__EXTRACT PROVIDED__
Detection rule: if the value contains a dot, it's treated as a hostname; otherwise as a bare resource name. Azure resource names are alphanumeric + hyphens, no dots, so this is unambiguous.

Model family (and the API version)

Azure's API routes calls by deployment name, not model name — there is no per-call model identifier on the wire, only the deployment you pick in the URL. So Parleq's Settings doesn't ask for a model name; instead, it asks for a Model family:

Standard — pick this when your deployment serves gpt-4o-mini, gpt-4o, gpt-4, gpt-3.5-turbo, or any non-reasoning model. Parleq sends max_tokens + an explicit temperature.
Reasoning — pick this when your deployment serves gpt-5, gpt-5-mini, or any o-series model (o1, o3, o4, o5). These models reject max_tokens in favor of max_completion_tokens and refuse any temperature other than 1.0, so Parleq has to send a different request shape.

Default is Standard. If you mismatch (e.g., picked Standard but deployed a gpt-5 model), Azure responds with a clear 400 error message that names the offending parameter — flip the family in Settings and dictate again.

API version. Defaults to 2025-04-01-preview, which supports gpt-5-series models. If your deployment requires a different version, override in Settings.

Reasoning models are noticeably slower than the gpt-4o family — they think before responding. Worth it if you've tuned the cleanup style toward gpt-5; otherwise the gpt-4o-mini path wins on latency.

Pricing & quotas

Per-token pricing per Azure's published rates, plus regional capacity (TPM — tokens per minute) granted per deployment. Cleanup traffic is short-prompt + short-response, so single-user dictation use is well below default TPM caps.

Charges land on the Azure subscription that owns the resource, alongside everything else your org bills there.

Cleaning up after testing. Idle Azure OpenAI resources don't incur compute charges — there's no provisioned capacity to pay for unless you've explicitly purchased it. You can leave the resource in place between sessions; if you want to remove it entirely, delete the deployment first, then the resource, both from the Azure portal.

__EXERCISE REQUIREMENTS__
Please resume the Azure OpenAI setup text after its last sentence and keep its style. The records below are separate material and have no connection to the Azure OpenAI setup text.

__SUPPLIED ENTRIES__
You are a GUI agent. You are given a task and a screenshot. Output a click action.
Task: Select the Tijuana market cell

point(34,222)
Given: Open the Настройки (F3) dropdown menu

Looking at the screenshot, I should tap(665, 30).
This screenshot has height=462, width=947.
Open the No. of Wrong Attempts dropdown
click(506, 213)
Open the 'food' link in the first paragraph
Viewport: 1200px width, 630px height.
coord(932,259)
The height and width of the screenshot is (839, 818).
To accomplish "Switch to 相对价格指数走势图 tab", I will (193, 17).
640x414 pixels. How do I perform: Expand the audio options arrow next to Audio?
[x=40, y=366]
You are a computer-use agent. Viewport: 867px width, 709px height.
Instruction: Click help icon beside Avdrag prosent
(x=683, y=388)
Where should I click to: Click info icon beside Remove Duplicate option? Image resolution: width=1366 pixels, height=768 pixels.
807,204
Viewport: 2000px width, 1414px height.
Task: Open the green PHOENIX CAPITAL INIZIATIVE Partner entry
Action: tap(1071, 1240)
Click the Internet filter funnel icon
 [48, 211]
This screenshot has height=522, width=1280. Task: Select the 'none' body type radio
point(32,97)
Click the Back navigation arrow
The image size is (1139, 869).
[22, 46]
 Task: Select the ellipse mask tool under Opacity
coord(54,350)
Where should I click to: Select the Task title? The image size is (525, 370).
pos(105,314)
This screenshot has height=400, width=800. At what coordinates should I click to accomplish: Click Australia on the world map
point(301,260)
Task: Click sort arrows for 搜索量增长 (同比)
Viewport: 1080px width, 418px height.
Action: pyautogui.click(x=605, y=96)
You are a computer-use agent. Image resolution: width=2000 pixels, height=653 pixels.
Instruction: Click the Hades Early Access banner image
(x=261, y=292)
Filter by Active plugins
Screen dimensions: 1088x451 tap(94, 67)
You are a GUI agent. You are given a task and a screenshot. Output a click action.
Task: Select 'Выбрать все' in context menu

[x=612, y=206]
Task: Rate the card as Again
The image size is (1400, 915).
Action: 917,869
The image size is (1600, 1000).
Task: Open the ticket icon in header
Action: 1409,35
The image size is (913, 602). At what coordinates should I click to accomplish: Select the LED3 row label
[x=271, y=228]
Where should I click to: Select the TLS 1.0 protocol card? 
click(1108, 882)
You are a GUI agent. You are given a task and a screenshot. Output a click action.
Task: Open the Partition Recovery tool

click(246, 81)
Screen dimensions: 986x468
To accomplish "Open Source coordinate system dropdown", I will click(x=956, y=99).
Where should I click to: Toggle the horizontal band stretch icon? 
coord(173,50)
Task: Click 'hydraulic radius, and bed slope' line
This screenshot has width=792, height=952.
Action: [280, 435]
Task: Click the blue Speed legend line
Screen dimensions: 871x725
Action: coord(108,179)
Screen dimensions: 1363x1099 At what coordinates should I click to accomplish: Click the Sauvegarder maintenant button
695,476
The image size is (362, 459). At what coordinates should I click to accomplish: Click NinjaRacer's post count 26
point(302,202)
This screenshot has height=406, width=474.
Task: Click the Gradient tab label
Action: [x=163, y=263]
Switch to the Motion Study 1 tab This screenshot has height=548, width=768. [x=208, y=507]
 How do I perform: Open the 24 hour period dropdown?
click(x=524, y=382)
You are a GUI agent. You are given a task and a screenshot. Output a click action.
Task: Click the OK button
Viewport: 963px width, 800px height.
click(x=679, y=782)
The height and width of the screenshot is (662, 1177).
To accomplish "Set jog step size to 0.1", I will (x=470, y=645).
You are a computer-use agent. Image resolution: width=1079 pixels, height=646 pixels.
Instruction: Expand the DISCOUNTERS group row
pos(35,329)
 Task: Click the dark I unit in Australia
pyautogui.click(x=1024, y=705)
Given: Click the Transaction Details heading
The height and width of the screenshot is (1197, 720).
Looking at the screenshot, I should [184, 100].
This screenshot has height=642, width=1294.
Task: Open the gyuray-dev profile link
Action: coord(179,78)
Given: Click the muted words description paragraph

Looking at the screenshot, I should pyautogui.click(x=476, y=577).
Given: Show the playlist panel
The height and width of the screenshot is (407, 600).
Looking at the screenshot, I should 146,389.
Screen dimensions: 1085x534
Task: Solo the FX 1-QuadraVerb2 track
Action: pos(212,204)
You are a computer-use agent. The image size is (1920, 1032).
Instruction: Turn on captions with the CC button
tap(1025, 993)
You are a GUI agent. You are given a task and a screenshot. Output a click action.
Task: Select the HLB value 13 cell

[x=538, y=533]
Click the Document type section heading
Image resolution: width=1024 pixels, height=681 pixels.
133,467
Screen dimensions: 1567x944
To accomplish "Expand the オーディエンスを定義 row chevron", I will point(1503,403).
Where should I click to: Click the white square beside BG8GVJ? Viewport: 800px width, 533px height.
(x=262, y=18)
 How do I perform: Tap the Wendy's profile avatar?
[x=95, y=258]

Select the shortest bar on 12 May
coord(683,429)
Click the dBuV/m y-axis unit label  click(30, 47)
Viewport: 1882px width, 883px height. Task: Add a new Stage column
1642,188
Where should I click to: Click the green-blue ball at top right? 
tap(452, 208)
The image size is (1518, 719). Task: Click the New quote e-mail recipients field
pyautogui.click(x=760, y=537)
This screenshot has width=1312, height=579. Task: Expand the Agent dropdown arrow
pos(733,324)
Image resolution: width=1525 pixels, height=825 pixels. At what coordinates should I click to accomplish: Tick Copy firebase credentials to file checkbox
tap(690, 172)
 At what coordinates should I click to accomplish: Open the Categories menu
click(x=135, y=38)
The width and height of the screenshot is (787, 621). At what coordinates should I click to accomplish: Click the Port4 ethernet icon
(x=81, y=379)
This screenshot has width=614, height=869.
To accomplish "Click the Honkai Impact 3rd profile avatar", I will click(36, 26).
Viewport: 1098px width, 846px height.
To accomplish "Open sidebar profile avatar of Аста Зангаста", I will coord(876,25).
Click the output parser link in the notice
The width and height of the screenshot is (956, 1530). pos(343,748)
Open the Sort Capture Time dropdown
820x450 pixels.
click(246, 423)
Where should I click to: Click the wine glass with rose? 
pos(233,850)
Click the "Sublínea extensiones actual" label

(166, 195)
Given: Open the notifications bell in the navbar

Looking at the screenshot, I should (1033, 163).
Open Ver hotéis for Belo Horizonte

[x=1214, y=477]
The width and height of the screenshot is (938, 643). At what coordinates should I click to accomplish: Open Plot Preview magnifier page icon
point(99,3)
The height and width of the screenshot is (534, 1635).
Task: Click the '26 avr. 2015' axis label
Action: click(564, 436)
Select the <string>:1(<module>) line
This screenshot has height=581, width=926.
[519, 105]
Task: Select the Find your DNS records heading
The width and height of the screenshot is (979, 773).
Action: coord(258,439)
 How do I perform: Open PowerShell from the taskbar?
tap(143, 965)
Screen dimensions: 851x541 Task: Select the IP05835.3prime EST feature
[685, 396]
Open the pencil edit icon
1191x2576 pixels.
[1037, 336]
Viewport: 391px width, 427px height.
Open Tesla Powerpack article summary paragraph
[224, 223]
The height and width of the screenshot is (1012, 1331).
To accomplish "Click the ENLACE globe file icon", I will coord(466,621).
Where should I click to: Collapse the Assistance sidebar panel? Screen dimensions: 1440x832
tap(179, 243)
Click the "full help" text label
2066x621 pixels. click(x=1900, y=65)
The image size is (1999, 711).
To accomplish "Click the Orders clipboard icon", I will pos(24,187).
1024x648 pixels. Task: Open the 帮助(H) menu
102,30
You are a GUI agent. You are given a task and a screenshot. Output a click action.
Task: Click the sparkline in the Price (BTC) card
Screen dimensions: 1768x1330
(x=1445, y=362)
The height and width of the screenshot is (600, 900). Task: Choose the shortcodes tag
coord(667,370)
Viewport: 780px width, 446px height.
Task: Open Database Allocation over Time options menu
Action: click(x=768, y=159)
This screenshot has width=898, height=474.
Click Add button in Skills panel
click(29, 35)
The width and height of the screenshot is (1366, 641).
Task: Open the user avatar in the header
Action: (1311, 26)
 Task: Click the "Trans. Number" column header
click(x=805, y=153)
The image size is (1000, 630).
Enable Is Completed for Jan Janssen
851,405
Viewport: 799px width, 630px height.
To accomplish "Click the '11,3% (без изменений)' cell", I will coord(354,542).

__RESULT FOR THIS EXERCISE__
Compliance notes

Azure OpenAI traffic is governed by your Microsoft Customer Agreement / EA terms, not OpenAI's. Per Microsoft's documented data privacy commitments, prompts and completions are not used to train or improve OpenAI's or Microsoft's foundation models. Data stays in the Azure region you deployed to. Activity logs (Azure Monitor → Diagnostic settings on the resource) capture call metadata for audit.

Audio never reaches Azure. Only the text transcript output by Parleq's on-device speech model is sent.

Troubleshooting

404 Resource not found on first dictation

The URL Parleq built doesn't match a real deployment. Check three things in order: (1) the Resource field — for an AI Foundry resource, paste the full hostname (*.cognitiveservices.azure.com) rather than the bare name; (2) the Deployment name — it's case-sensitive and has to match exactly; (3) the API version — bump to 2025-04-01-preview or later if you're calling gpt-5-series.

401 PermissionDenied in Entra ID mode

Your az login identity doesn't have the data-plane role. Even Owner on the resource isn't enough — Azure OpenAI specifically requires Cognitive Services OpenAI User. Grant it on the resource (not the resource group) and wait ~1 minute for propagation.

400 max_tokens not supported / "use 'max_completion_tokens'"

Family mismatch. Your deployment serves a reasoning model but Parleq is configured as Standard. Open Settings → LLM → switch Model family to Reasoning (gpt-5, o-series), then dictate again.

400 unsupported parameter: 'max_completion_tokens'

The reverse mismatch: Parleq is in Reasoning mode but your deployment serves a standard model. Switch Model family back to Standard and try again.

az: command not found

Parleq couldn't find az on PATH. Most likely cause: you installed the Azure CLI somewhere outside /opt/homebrew/bin / /usr/local/bin. Symlink it into /usr/local/bin, or switch to API-key mode.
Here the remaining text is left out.